▶ DATA EXTRACTS
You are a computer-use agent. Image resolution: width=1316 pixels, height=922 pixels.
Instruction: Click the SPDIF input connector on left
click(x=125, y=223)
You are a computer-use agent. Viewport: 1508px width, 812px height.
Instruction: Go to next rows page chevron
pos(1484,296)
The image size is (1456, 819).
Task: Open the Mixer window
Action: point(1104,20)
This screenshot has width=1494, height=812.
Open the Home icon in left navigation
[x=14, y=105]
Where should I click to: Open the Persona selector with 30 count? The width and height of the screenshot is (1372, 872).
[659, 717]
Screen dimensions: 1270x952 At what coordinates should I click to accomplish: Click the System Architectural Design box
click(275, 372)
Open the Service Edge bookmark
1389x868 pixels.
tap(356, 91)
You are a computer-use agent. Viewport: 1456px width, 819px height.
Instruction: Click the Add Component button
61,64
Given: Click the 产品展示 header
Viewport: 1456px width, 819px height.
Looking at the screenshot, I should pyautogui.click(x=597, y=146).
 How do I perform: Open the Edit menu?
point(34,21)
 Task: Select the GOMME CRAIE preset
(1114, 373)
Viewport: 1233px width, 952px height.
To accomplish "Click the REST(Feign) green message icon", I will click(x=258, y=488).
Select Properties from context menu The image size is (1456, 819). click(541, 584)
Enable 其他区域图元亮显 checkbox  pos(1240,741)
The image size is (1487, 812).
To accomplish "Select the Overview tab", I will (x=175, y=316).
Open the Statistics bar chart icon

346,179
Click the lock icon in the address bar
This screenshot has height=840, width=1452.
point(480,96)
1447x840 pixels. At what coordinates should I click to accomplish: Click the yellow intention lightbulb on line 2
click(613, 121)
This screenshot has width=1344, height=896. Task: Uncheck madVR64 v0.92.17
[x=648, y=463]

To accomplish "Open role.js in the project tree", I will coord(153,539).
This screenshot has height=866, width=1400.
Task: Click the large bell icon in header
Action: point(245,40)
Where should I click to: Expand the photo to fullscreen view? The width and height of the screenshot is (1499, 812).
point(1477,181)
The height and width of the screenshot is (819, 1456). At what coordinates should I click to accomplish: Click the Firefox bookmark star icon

▶ EXERCISE DETAILS
Your task is to copy each line from the material above that includes the word "computer".

▶ THE ANSWER
You are a computer-use agent. Image resolution: width=1316 pixels, height=922 pixels.
You are a computer-use agent. Viewport: 1508px width, 812px height.
You are a computer-use agent. Viewport: 1456px width, 819px height.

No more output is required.